En tout état de cause, le logiciel étant en cours de perfectionnement et l’administration se disant bonne fille, il n’y aura aucune sanction la première année. Confirmation donnée par le représentant de la brigade nautique de gendarmerie : « On ne verbalisera pas, on fera de l’information et de la pédagogie ». Quant aux sanctions, Christian Goumas avoue que la FNPP est en discussion actuellement sur un volet « sanctions » avec les autorités : « Ne dramatisons pas. RecFishing est en cours de perfectionnement, il va évoluer. Vous prenez un bar, s’il est aux normes, taille, poids, vous avez 24 h pour le déclarer sur le site ».
Les maquereaux de la discorde
Rien ne va plus entre les pêcheurs et leur autorité de tutelle : le 16 janvier Catherine Chabaud, la ministre de la mer, a pris un arrêté limitant le nombre de maquereaux pêchés à 5 par pêcheur et par jour.
Isabelle Prévôt, la présidente de l’APLAV n’a pas manqué de fustiger cette « future usine à gaz ». Elle a fortement incité les adhérents à se rendre sur le site de la commission consultative publique ouverte par le Gouvernement pour recueillir les avis des pêcheurs : « Marquez clairement votre opposition, et demandez une révision à la hausse pour le maquereau ». L’APLAV demande en effet à ce que le quota journalier passe à 10 poissons. La consultation est ouverte jusqu’au 12 mars.
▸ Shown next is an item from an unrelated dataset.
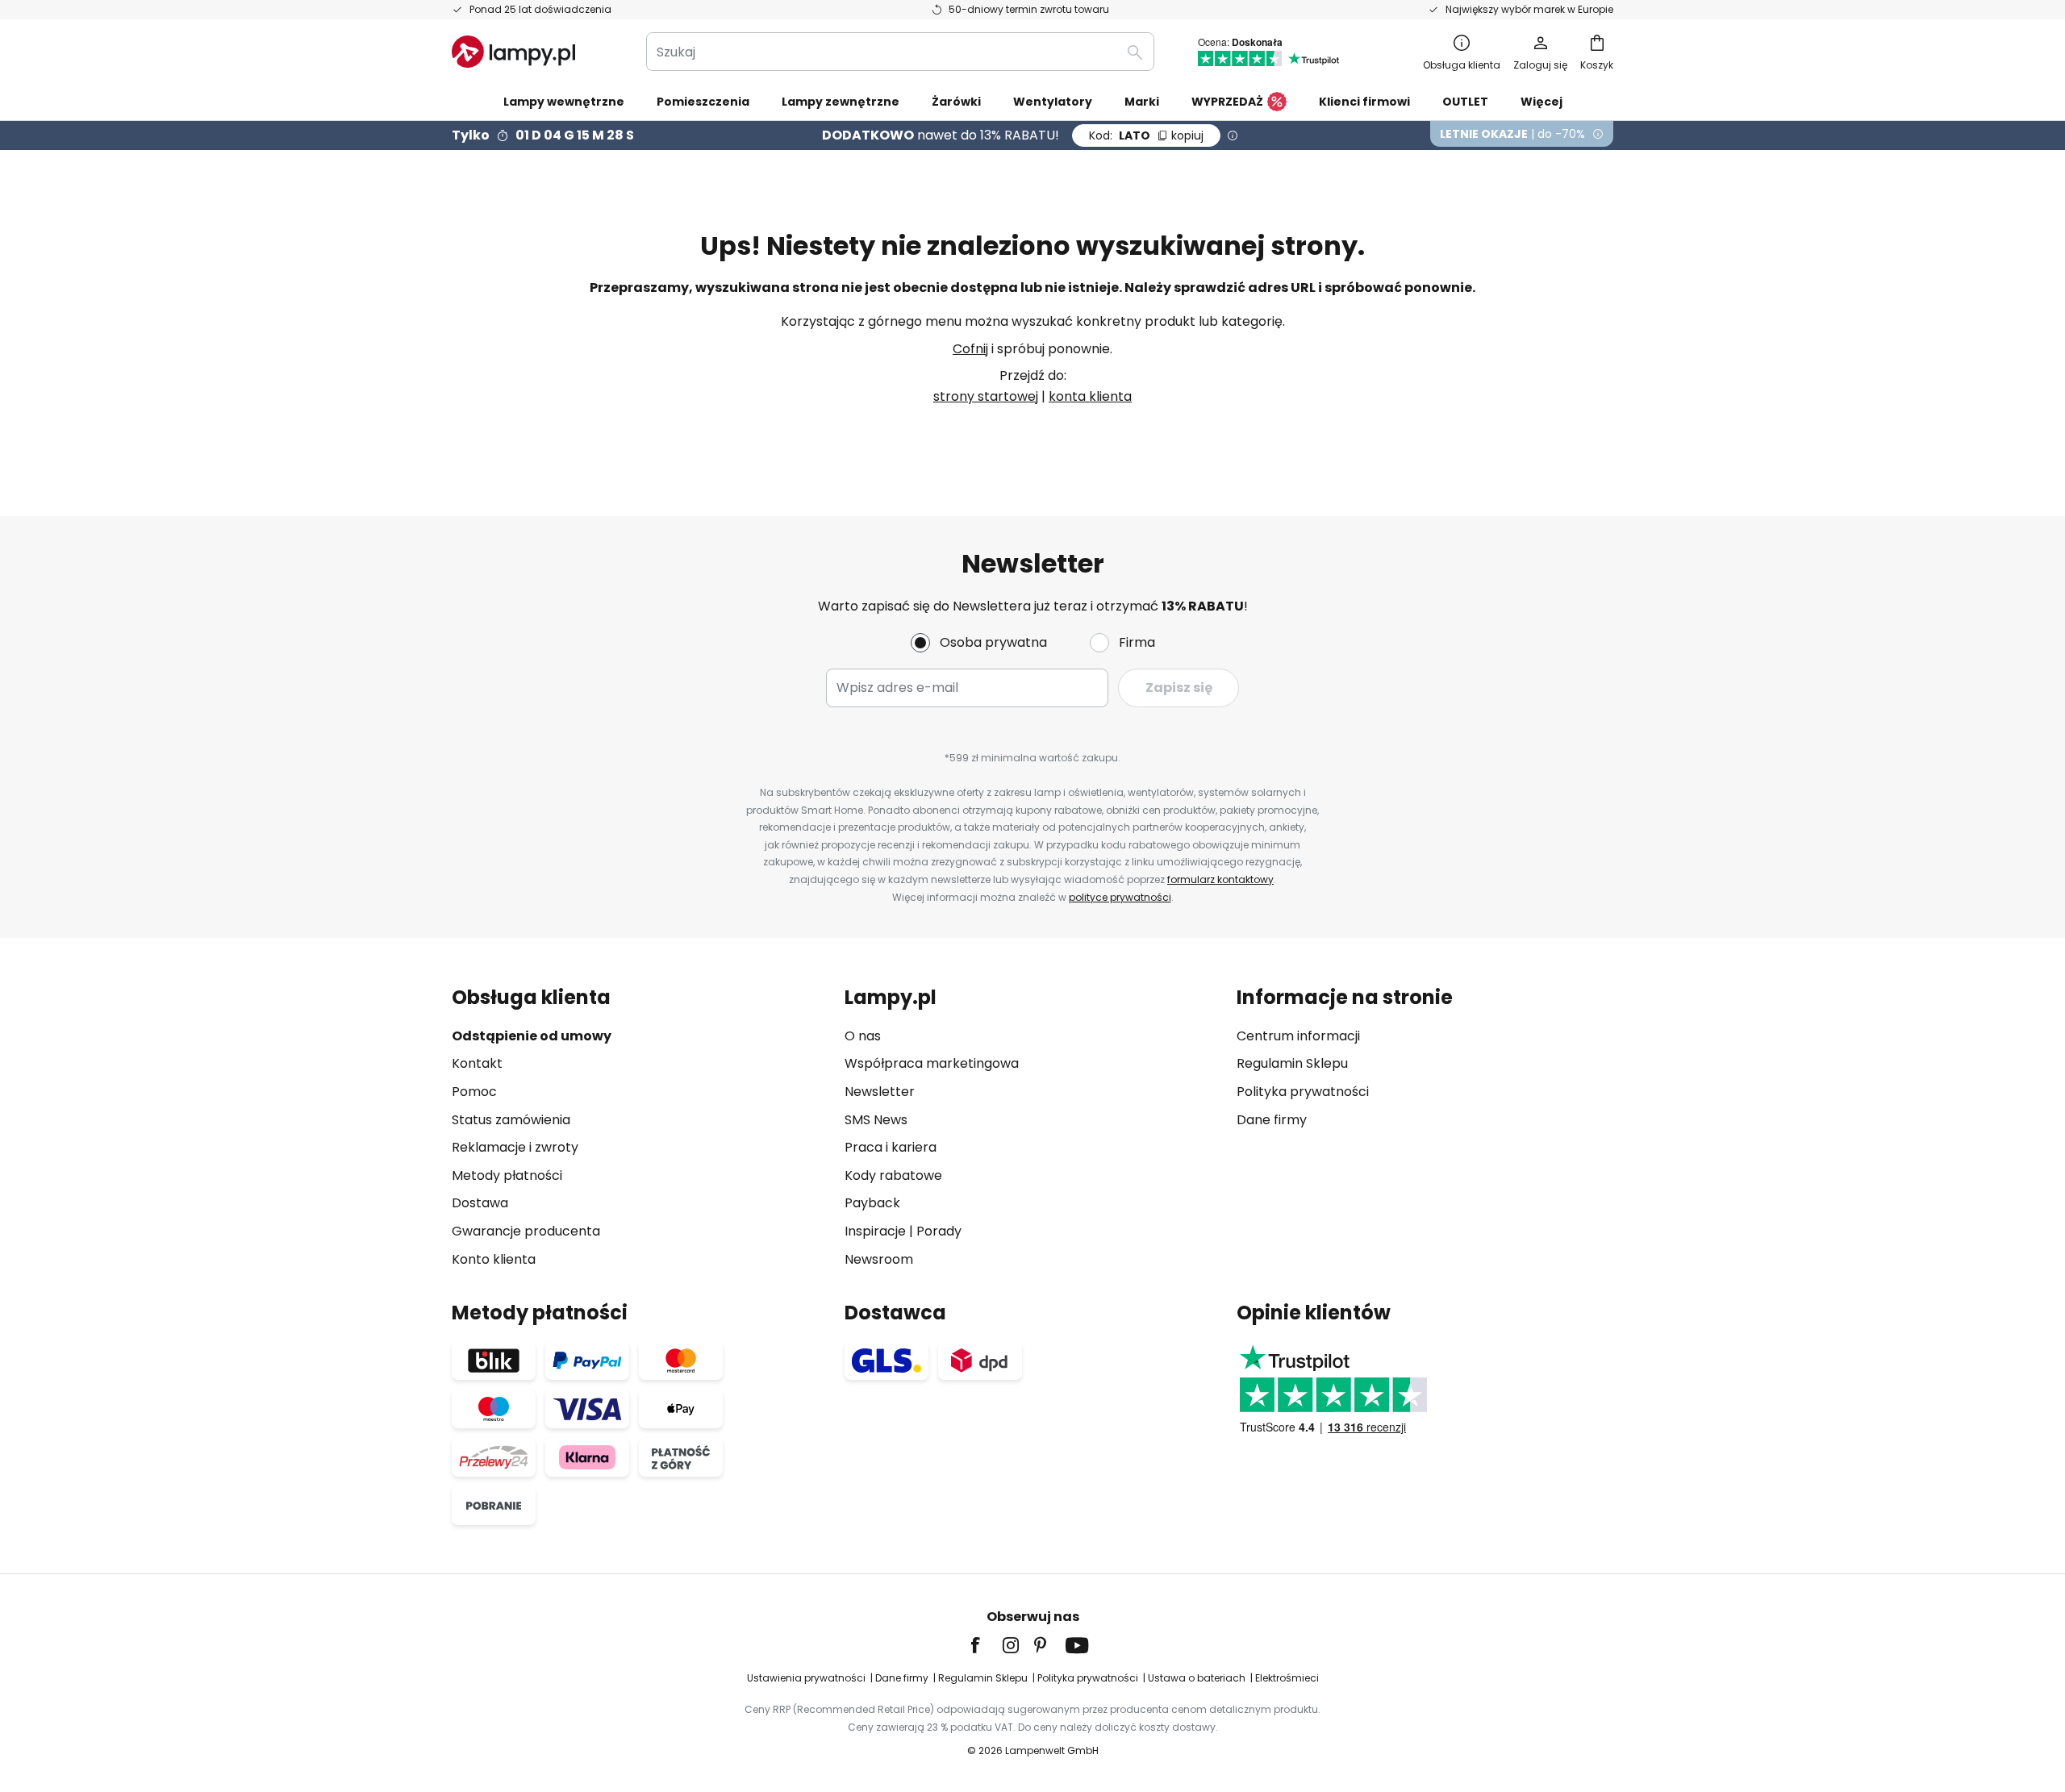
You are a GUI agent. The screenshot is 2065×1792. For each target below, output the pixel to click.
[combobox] (900, 51)
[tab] (640, 1127)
Les inquiétudes des pêcheurs à pied
Une inquiétude chassant l’autre, des membres de l’association ont interpellé les membres du bureau qui se succédaient au pupitre, sur l’extension prévue de la zone interdite de pêche à pied, entourant le marais de Müllembourg, réserve naturelle de 50 ha sur l’Île de Noirmoutier.
D’autres ont fait état de la volonté du ministère de l’environnement et du développement durable, de réglementer l’usage du cerf-volant et des serviettes sur le haut des plages. Même si ces sujets semblaient anecdotiques, ayant peu d’incidences sur la pêche à pied, ils n’ont certainement pas contribué à doper l’optimisme des participants, ce 4 qu’a bien compris le député Stéphane Buchou, qui a littéralement poussé un coup de gueule lors de son intervention.
L’APLAV est devenue incontournable
Si les sujets d’anxiété ne manquaient pas, une grogne sourde ressortait d’ailleurs des questions posées par l’assistance, la 13e assemblée générale depuis la création de l’association en 2012, a conforté la place et le rôle de l’APLAV comme interlocutrice privilégiée auprès des autorités, et des autres associations (11 réunions pour Natura 2000 en 2025).
Forte de ses 691 adhérents, d’un conseil d’administration de 21 membres et d’un bureau dynamique, l’association de défense de la pêche de loisir, est impliquée dans de nombreuses manifestations et évènements qu’elle promeut tout au long de l’année. « Pour 2026 nous allons promouvoir la pêche de plaisance, à pied et en mer, selon quatre axes de travail » a précisé Patrick Leboeuf, secrétaire de l’association, « Sensibilisation, partenariat, vigilance écologique et dialogue. Concrètement cela se traduira par des sorties cet été avec les estivants, au Gois, et une opération de sensibilisation aux bonnes pratiques, avec la gendarmerie maritime de Saint-Gilles-Croix-de-Vie, au port du Bec. Nos maîtres mots ce sont respect, partage et protection ».
Comme les toutes les assemblées générales de l’Aplav, toujours très suivies et riches en invités, celle-ci n’a pas failli à la tradition : elle s’est conclue par une intervention d’Annick Danis, responsable FNPP du programme du comptage de palourdes au Gois et sur d’autres points de la Baie de Bourgneuf, et sur les recommandations de Jacques Vairé, ancien président de la SNSM de Fromentine, qui a souligné l’importance des dons pour que vive l’association de sauvetage en mer.